(Extracted records begins)

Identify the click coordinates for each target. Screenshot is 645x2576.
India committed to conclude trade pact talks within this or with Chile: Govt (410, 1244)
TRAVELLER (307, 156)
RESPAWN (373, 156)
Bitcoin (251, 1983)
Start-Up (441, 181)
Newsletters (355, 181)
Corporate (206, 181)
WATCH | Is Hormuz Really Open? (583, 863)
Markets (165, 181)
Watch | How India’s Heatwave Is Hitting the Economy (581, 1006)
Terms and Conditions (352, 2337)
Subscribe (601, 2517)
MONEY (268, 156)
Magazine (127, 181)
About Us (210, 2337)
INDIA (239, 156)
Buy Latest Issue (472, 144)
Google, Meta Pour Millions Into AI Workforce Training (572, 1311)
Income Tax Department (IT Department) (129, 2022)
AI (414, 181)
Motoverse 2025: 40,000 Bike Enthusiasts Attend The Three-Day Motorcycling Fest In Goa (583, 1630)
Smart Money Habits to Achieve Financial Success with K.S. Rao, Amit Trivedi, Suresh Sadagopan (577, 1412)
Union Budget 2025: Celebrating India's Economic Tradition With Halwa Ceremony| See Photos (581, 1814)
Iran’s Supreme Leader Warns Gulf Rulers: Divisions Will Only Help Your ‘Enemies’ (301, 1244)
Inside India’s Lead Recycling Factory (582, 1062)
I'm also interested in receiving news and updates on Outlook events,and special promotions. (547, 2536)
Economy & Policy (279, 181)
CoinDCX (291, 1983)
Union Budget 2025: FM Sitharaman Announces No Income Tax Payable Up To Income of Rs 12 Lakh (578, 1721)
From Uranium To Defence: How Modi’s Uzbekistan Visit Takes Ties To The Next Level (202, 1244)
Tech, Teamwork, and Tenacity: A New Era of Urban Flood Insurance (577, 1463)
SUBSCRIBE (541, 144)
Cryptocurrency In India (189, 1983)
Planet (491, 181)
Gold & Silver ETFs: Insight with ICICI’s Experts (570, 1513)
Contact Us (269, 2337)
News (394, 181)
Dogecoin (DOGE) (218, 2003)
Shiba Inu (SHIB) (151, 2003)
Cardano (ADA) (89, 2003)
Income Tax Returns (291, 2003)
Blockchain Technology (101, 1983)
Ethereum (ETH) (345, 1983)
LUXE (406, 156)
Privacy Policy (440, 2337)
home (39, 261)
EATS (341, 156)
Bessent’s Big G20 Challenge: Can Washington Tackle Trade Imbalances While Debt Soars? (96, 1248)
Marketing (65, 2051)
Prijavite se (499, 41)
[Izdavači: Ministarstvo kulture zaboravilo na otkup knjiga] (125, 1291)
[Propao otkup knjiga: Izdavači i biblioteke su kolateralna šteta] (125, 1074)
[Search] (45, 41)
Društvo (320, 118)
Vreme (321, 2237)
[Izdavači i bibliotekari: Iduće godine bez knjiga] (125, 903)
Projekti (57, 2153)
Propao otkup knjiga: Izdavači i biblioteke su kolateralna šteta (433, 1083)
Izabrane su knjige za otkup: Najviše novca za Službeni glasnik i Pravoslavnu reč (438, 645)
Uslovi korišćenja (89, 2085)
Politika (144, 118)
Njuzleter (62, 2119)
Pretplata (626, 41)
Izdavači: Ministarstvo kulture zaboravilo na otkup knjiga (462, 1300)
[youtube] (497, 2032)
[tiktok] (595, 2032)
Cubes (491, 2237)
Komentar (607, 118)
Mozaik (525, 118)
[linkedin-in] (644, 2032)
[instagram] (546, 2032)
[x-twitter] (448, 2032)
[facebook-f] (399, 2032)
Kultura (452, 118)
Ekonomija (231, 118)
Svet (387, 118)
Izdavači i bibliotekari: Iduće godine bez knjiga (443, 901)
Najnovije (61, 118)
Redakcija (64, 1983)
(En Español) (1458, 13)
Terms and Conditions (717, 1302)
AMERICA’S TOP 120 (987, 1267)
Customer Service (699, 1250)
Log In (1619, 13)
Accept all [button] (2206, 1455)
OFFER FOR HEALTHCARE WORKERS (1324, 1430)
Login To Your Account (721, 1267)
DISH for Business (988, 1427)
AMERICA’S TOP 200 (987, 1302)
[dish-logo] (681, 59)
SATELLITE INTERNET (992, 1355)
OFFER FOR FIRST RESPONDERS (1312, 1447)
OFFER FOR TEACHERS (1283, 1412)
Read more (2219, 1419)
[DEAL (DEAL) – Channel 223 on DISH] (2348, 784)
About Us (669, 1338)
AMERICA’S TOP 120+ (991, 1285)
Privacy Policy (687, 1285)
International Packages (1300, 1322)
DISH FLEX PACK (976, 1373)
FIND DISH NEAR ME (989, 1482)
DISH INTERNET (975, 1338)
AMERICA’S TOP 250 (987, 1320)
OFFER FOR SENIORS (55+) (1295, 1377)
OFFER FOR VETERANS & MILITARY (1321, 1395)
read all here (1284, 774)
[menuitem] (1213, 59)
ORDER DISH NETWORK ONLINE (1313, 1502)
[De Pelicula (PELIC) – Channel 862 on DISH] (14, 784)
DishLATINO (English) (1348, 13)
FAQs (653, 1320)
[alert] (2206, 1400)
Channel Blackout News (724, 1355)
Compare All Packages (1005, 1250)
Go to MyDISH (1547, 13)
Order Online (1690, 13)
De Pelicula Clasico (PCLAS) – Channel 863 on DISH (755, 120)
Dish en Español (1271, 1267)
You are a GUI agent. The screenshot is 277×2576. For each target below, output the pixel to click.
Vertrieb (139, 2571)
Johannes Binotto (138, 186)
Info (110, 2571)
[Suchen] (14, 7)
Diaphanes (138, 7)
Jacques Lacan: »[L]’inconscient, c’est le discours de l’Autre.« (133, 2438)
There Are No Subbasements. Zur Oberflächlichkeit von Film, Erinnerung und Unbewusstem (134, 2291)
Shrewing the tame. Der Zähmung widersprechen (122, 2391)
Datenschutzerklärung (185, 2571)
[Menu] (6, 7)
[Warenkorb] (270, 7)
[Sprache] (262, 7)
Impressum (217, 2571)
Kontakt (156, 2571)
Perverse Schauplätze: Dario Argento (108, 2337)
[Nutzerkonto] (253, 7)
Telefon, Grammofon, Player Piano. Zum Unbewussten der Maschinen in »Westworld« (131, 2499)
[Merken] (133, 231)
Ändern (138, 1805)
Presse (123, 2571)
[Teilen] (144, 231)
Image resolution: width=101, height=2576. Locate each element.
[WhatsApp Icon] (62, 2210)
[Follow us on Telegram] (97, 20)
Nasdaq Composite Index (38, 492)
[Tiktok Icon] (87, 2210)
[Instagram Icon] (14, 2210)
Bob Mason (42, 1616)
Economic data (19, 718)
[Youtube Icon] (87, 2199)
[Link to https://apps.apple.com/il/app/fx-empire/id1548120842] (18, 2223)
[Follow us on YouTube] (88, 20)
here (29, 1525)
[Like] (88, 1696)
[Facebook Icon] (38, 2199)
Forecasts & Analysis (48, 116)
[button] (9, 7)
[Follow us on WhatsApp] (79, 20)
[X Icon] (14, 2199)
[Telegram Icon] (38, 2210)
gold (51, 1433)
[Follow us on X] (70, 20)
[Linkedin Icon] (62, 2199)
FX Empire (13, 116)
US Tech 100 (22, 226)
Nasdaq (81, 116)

(Extracted records ends)

Every entry should be transcribed exactly, with nothing omitted.

Identify the click coordinates for each target. Screenshot is 645x2576.
India committed to conclude trade pact talks within this or with Chile: Govt (410, 1244)
TRAVELLER (307, 156)
RESPAWN (373, 156)
Bitcoin (251, 1983)
Start-Up (441, 181)
Newsletters (355, 181)
Corporate (206, 181)
WATCH | Is Hormuz Really Open? (583, 863)
Markets (165, 181)
Watch | How India’s Heatwave Is Hitting the Economy (581, 1006)
Terms and Conditions (352, 2337)
Subscribe (601, 2517)
MONEY (268, 156)
Magazine (127, 181)
About Us (210, 2337)
INDIA (239, 156)
Buy Latest Issue (472, 144)
Google, Meta Pour Millions Into AI Workforce Training (572, 1311)
Income Tax Department (IT Department) (129, 2022)
AI (414, 181)
Motoverse 2025: 40,000 Bike Enthusiasts Attend The Three-Day Motorcycling Fest In Goa (583, 1630)
Smart Money Habits to Achieve Financial Success with K.S. Rao, Amit Trivedi, Suresh Sadagopan (577, 1412)
Union Budget 2025: Celebrating India's Economic Tradition With Halwa Ceremony| See Photos (581, 1814)
Iran’s Supreme Leader Warns Gulf Rulers: Divisions Will Only Help Your ‘Enemies’ (301, 1244)
Inside India’s Lead Recycling Factory (582, 1062)
I'm also interested in receiving news and updates on Outlook events,and special promotions. (547, 2536)
Economy & Policy (279, 181)
CoinDCX (291, 1983)
Union Budget 2025: FM Sitharaman Announces No Income Tax Payable Up To Income of Rs 12 Lakh (578, 1721)
From Uranium To Defence: How Modi’s Uzbekistan Visit Takes Ties To The Next Level (202, 1244)
Tech, Teamwork, and Tenacity: A New Era of Urban Flood Insurance (577, 1463)
SUBSCRIBE (541, 144)
Cryptocurrency In India (189, 1983)
Planet (491, 181)
Gold & Silver ETFs: Insight with ICICI’s Experts (570, 1513)
Contact Us (269, 2337)
News (394, 181)
Dogecoin (DOGE) (218, 2003)
Shiba Inu (SHIB) (151, 2003)
Cardano (ADA) (89, 2003)
Income Tax Returns (291, 2003)
Blockchain Technology (101, 1983)
Ethereum (ETH) (345, 1983)
LUXE (406, 156)
Privacy Policy (440, 2337)
home (39, 261)
EATS (341, 156)
Bessent’s Big G20 Challenge: Can Washington Tackle Trade Imbalances While Debt Soars? (96, 1248)
Marketing (65, 2051)
Prijavite se (499, 41)
[Izdavači: Ministarstvo kulture zaboravilo na otkup knjiga] (125, 1291)
[Propao otkup knjiga: Izdavači i biblioteke su kolateralna šteta] (125, 1074)
[Search] (45, 41)
Društvo (320, 118)
Vreme (321, 2237)
[Izdavači i bibliotekari: Iduće godine bez knjiga] (125, 903)
Projekti (57, 2153)
Propao otkup knjiga: Izdavači i biblioteke su kolateralna šteta (433, 1083)
Izabrane su knjige za otkup: Najviše novca za Službeni glasnik i Pravoslavnu reč (438, 645)
Uslovi korišćenja (89, 2085)
Politika (144, 118)
Njuzleter (62, 2119)
Pretplata (626, 41)
Izdavači: Ministarstvo kulture zaboravilo na otkup knjiga (462, 1300)
[youtube] (497, 2032)
[tiktok] (595, 2032)
Cubes (491, 2237)
Komentar (607, 118)
Mozaik (525, 118)
[linkedin-in] (644, 2032)
[instagram] (546, 2032)
[x-twitter] (448, 2032)
[facebook-f] (399, 2032)
Kultura (452, 118)
Ekonomija (231, 118)
Svet (387, 118)
Izdavači i bibliotekari: Iduće godine bez knjiga (443, 901)
Najnovije (61, 118)
Redakcija (64, 1983)
(En Español) (1458, 13)
Terms and Conditions (717, 1302)
AMERICA’S TOP 120 (987, 1267)
Customer Service (699, 1250)
Log In (1619, 13)
Accept all [button] (2206, 1455)
OFFER FOR HEALTHCARE WORKERS (1324, 1430)
Login To Your Account (721, 1267)
DISH for Business (988, 1427)
AMERICA’S TOP 200 (987, 1302)
[dish-logo] (681, 59)
SATELLITE INTERNET (992, 1355)
OFFER FOR FIRST RESPONDERS (1312, 1447)
OFFER FOR TEACHERS (1283, 1412)
Read more (2219, 1419)
[DEAL (DEAL) – Channel 223 on DISH] (2348, 784)
About Us (669, 1338)
AMERICA’S TOP 120+ (991, 1285)
Privacy Policy (687, 1285)
International Packages (1300, 1322)
DISH FLEX PACK (976, 1373)
FIND DISH NEAR ME (989, 1482)
DISH INTERNET (975, 1338)
AMERICA’S TOP 250 (987, 1320)
OFFER FOR SENIORS (55+) (1295, 1377)
OFFER FOR VETERANS & MILITARY (1321, 1395)
read all here (1284, 774)
[menuitem] (1213, 59)
ORDER DISH NETWORK ONLINE (1313, 1502)
[De Pelicula (PELIC) – Channel 862 on DISH] (14, 784)
DishLATINO (English) (1348, 13)
FAQs (653, 1320)
[alert] (2206, 1400)
Channel Blackout News (724, 1355)
Compare All Packages (1005, 1250)
Go to MyDISH (1547, 13)
Order Online (1690, 13)
De Pelicula Clasico (PCLAS) – Channel 863 on DISH (755, 120)
Dish en Español (1271, 1267)
You are a GUI agent. The screenshot is 277×2576. For each target below, output the pixel to click.
Vertrieb (139, 2571)
Johannes Binotto (138, 186)
Info (110, 2571)
[Suchen] (14, 7)
Diaphanes (138, 7)
Jacques Lacan: »[L]’inconscient, c’est le discours de l’Autre.« (133, 2438)
There Are No Subbasements. Zur Oberflächlichkeit von Film, Erinnerung und Unbewusstem (134, 2291)
Shrewing the tame. Der Zähmung widersprechen (122, 2391)
Datenschutzerklärung (185, 2571)
[Menu] (6, 7)
[Warenkorb] (270, 7)
[Sprache] (262, 7)
Impressum (217, 2571)
Kontakt (156, 2571)
Perverse Schauplätze: Dario Argento (108, 2337)
[Nutzerkonto] (253, 7)
Telefon, Grammofon, Player Piano. Zum Unbewussten der Maschinen in »Westworld« (131, 2499)
[Merken] (133, 231)
Ändern (138, 1805)
Presse (123, 2571)
[Teilen] (144, 231)
Image resolution: width=101, height=2576. Locate each element.
[WhatsApp Icon] (62, 2210)
[Follow us on Telegram] (97, 20)
Nasdaq Composite Index (38, 492)
[Tiktok Icon] (87, 2210)
[Instagram Icon] (14, 2210)
Bob Mason (42, 1616)
Economic data (19, 718)
[Youtube Icon] (87, 2199)
[Link to https://apps.apple.com/il/app/fx-empire/id1548120842] (18, 2223)
[Follow us on YouTube] (88, 20)
here (29, 1525)
[Like] (88, 1696)
[Facebook Icon] (38, 2199)
Forecasts & Analysis (48, 116)
[button] (9, 7)
[Follow us on WhatsApp] (79, 20)
[X Icon] (14, 2199)
[Telegram Icon] (38, 2210)
gold (51, 1433)
[Follow us on X] (70, 20)
[Linkedin Icon] (62, 2199)
FX Empire (13, 116)
US Tech 100 (22, 226)
Nasdaq (81, 116)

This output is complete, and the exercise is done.